#### What is required
Could you write out, word for word, the part of the Suffolk County politics text that opens with the words containing "Suffolk County had" and closes with "percent margin, 52%-47%."?

─── Article ───

National protected areas

View of western Fire Island from the top of Fire Island Lighthouse

Law and government


Presidential elections results
Year Republican Democrat
2008 47.4% 309,815 51.8% 340,379
2004 48.5% 309,949 49.5% 315,909
2000 42.0% 240,992 53.4% 306,306
1996 36.1% 182,510 51.8% 261,828
1992 40.4% 220,811 38.9% 229,467
1988 60.5% 311,242 38.7% 199,215
1984 66.0% 335,485 33.7% 171,295
1980 57.0% 256,294 33.3% 149,945
1976 54.1% 248,908 45.3% 208,263
1972 70.3% 316,452 29.4% 132,441
1968 58.2% 218,027 32.7% 122,590
1964 44.4% 144,350 55.5% 180,598
1960 59.3% 166,644 40.6% 114,033

Suffolk County had long been a Republican bastion in New York. U.S. Congressman Rick Lazio, who opposed Hillary Clinton in the 2000 Senate race, was from Suffolk County. However, recent elections have turned the county more toward the Democrats. In 2003, Democrat Steve Levy was elected county executive, ending longtime Republican control. In 2001, Democrat Thomas Spota was elected District Attorney, and ran unopposed in 2005. Although Suffolk voters gave George H. W. Bush a victory here in 1992, the county voted for Bill Clinton in 1996 and continued the trend by giving Al Gore an 11-percent victory in the county in 2000. 2004 Democratic candidate John Kerry won by a much smaller margin of one percent, in 2008 Democratic candidate Barack Obama won by a slightly larger 5 percent margin, 52%-47%.

─── Data block ───

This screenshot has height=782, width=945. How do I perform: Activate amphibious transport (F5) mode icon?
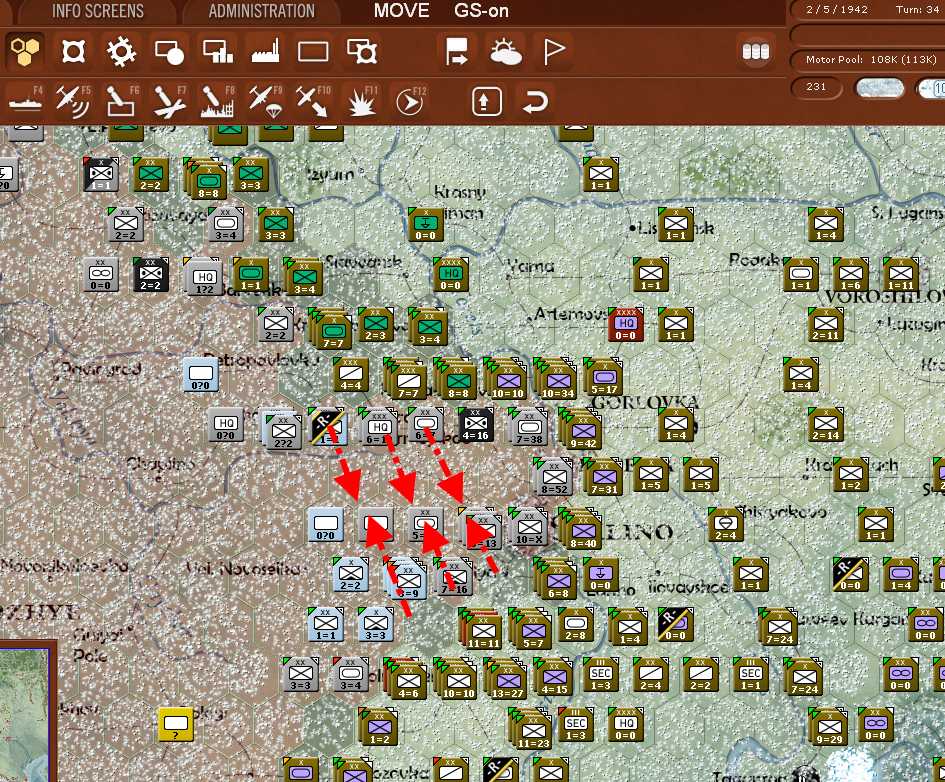(75, 101)
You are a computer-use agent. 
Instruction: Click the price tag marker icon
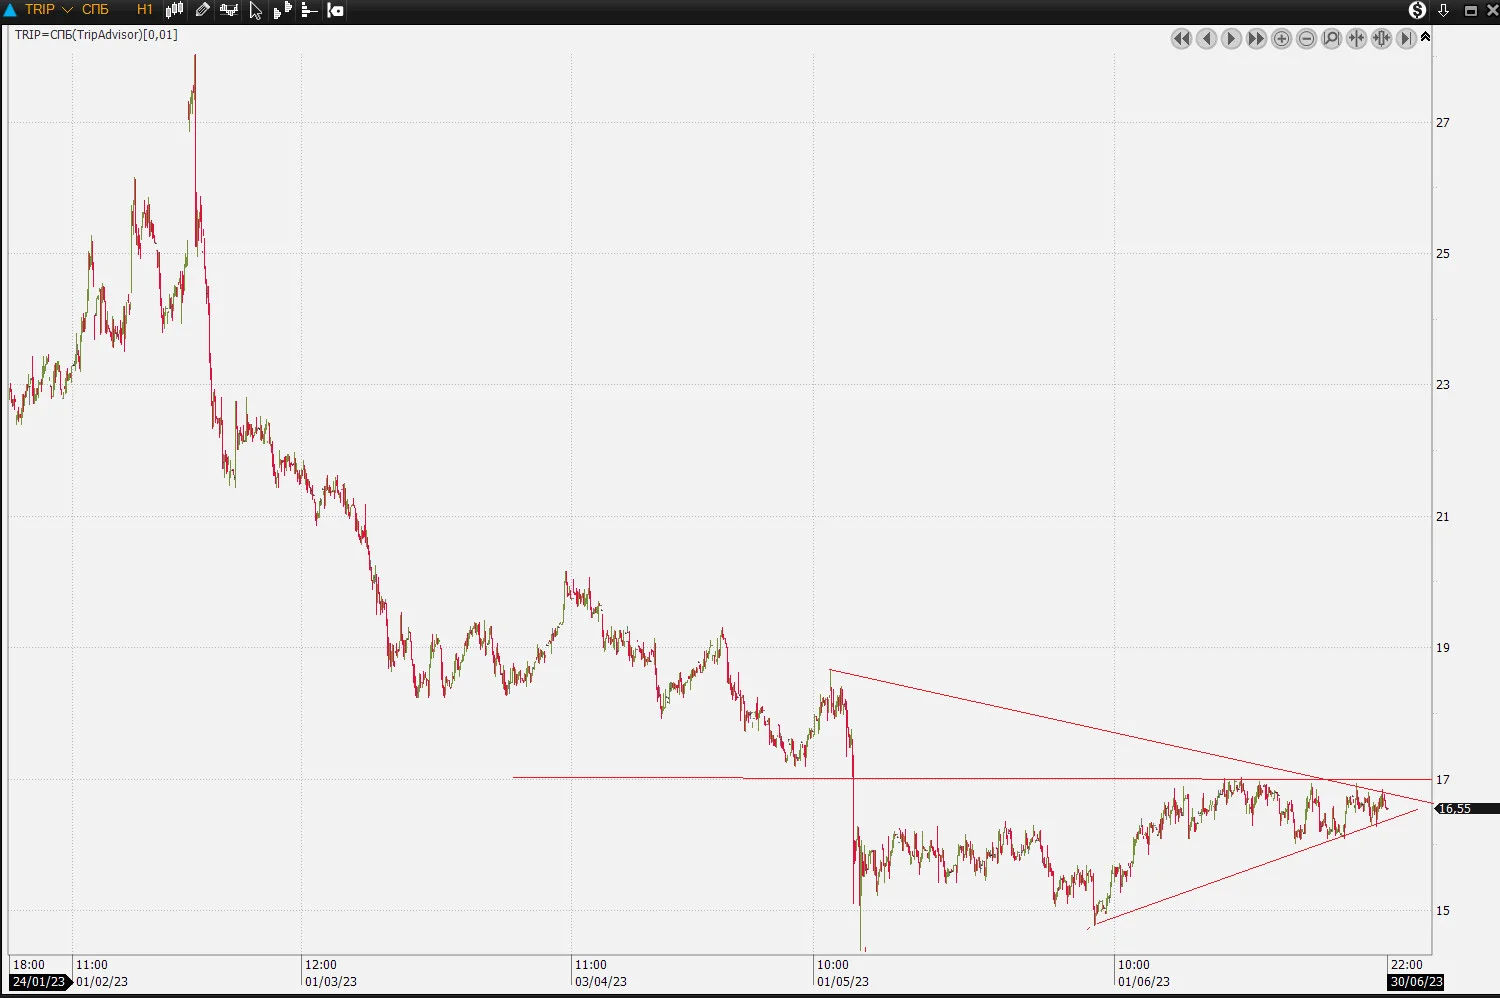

───

#### Task output
Suffolk County had long been a Republican bastion in New York. U.S. Congressman Rick Lazio, who opposed Hillary Clinton in the 2000 Senate race, was from Suffolk County. However, recent elections have turned the county more toward the Democrats. In 2003, Democrat Steve Levy was elected county executive, ending longtime Republican control. In 2001, Democrat Thomas Spota was elected District Attorney, and ran unopposed in 2005. Although Suffolk voters gave George H. W. Bush a victory here in 1992, the county voted for Bill Clinton in 1996 and continued the trend by giving Al Gore an 11-percent victory in the county in 2000. 2004 Democratic candidate John Kerry won by a much smaller margin of one percent, in 2008 Democratic candidate Barack Obama won by a slightly larger 5 percent margin, 52%-47%.